Mouly points out that just because she read the satirical weekly didn’t mean she liked a lot of it, let alone agree with it.

“When I was a kid, it made me terribly uncomfortable to read Charlie Hebdo,” she tells Comic Riffs. “When I was a young woman, in the ’70s, they were taking on feminism. … Women were their main target. It was uncomfortable, not funny, raunchy and sexist stuff,” says Mouly, who in January was about to embark on a trip to China, with fellow members of PEN, when she got word of the attack. “But it was an important part of France – the dynamic of the satire. That is something that I relate to.”

As for the ongoing controversy over tonight’s award for Hebdo, Mouly says: “I hope this fuels an ongoing conversation about freedom of expression for cartoonists. Because unwittingly, this controversy has served as a kind of coronation for the importance of cartooning.”

Jules Feiffer, the Pulitzer-winning political cartoonist, screenwriter and graphic novelist, says he cannot strongly enough underscore the word courage in the award’s very name.

“I think the Charlie Hebdo courage award is really a symbolic act,” Feiffer tells The Post’s Comic Riffs. “It’s not about the quality of their work, but about carrying on in the face of mass murder. That’s probably more courage than any others who signed the petition are likely to have exhibited in a lifetime. I’ve certainly never been challenged that way. … To pick up and continue after mass murder is deserving of any courage award.

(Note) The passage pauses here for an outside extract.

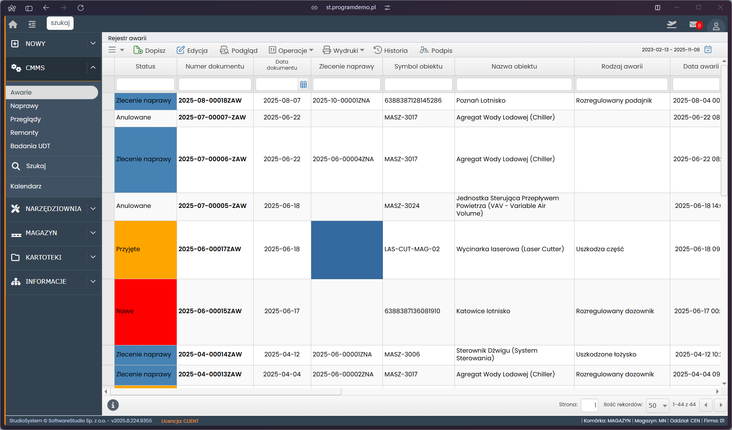Screen dimensions: 732x430
Task: Expand the Wydruki printouts dropdown
Action: coord(343,51)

“I might have my reservations” about Hebdo’s work, notes the curmudgeonly cartoonist, “but I have reservations about nine out of every 10 cartoons I see.”

Gene Luen Yang, the cartoonist, educator and two-time National Book Award finalist (“American Born Chinese” and “Boxers & Saints”), echoes the sentiments of fellow PEN members Feiffer and Mouly in registering his reservations about Charlie Hebdo’s work — even as he defends the magazine’s right to free speech.

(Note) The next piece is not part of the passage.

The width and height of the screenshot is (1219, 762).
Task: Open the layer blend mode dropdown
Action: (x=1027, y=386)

“As someone who cares deeply about the representation of minorities in cartooning, and as someone who is a practicing Roman Catholic, I find many of Charlie Hebdo’s cartoons downright horrific,” Yang tells The Post. “But that’s the whole point of free speech, isn’t it?  People get to speak — and draw and write — things that are downright horrific, and the way we’re supposed to fight it is by speaking ourselves.  Free speech is a radical condemnation of violence.

“I see Charlie Hebdo’s PEN Award through that prism: PEN isn’t condoning all, or any, their cartoons — PEN is honoring them as a symbol of that radical condemnation of violence.”

Even with PEN’s membership, however, some creators are more in line with the words of “Doonesbury” creator Garry Trudeau, who in his George Polk career award speech last month emphasized the need for “responsible” satire. Acclaimed New Yorker cartoonist and author Liza Donnelly (“Women on Men”) says she cannot salute PEN’s decision to award Charlie Hebdo with an honor.

“I believe in the right of cartoonists around the world to draw freely without fear,” Donnelly tells The Post. “As a political cartoonist and supportive member of PEN, I am in solidarity with the signers of the PEN letter.”

Although Donnelly, a PEN member for nearly a decade, was scheduled to attend tonight’s gala — she curated a slide show of cartoons by international colleagues for another award recipient tonight, Azerbijanii journalist Khadija Ismayilova, and planned to be on hand in support — she will skip the event because she believes in the petition.

“I believe in absolute freedom of speech. We need all voices at the table,” says Donnelly, who is also a political cartoonist at, as well as a cartoon editor and creator of “Yet as I wrote in my editorial for the New York Times, I believe that cartoonists have a responsibility to use their pens carefully. Because cartoons are visual and thus uniquely universal, they are extremely powerful.

“In a world that is increasingly interconnected, I believe it’s important to consider the possible global ramifications when wielding such power.”